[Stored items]
+++

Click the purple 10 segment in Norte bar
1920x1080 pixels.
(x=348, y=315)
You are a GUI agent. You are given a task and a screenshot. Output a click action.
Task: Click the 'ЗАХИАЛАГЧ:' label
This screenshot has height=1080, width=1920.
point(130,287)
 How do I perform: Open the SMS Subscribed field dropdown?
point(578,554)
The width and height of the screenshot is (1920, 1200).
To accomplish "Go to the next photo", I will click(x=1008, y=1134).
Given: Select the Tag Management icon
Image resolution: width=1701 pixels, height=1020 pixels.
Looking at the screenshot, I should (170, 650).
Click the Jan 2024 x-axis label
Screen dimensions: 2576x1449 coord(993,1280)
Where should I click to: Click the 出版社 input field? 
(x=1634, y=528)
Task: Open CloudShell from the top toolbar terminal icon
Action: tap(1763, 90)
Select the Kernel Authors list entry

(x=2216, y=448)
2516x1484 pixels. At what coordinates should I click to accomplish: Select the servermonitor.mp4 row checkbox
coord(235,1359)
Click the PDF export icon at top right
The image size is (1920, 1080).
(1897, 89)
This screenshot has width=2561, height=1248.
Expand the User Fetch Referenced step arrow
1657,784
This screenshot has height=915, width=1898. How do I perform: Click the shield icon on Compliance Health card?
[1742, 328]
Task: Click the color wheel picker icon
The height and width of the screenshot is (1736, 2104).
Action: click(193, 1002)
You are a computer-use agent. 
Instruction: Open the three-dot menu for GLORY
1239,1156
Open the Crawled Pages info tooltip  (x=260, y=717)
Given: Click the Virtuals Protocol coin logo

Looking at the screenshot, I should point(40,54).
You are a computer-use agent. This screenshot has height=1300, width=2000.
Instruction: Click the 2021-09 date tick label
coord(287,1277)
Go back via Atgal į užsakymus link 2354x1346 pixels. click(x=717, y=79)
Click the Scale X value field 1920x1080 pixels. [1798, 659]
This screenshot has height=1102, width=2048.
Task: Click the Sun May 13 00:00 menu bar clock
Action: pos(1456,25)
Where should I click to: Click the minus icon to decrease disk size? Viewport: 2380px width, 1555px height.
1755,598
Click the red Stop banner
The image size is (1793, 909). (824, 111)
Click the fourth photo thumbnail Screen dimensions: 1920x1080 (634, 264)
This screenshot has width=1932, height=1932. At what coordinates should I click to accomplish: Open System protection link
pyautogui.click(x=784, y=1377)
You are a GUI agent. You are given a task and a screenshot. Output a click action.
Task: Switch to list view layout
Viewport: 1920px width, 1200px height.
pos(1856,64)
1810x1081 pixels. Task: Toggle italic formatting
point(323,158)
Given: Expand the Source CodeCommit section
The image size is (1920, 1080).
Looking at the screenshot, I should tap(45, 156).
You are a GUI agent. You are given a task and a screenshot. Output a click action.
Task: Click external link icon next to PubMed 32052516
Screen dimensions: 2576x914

+++

Work out how many lines in the records above include the string "photo", and provide that figure with no other text.

§ **SOLUTION FOR THIS PROBLEM**
2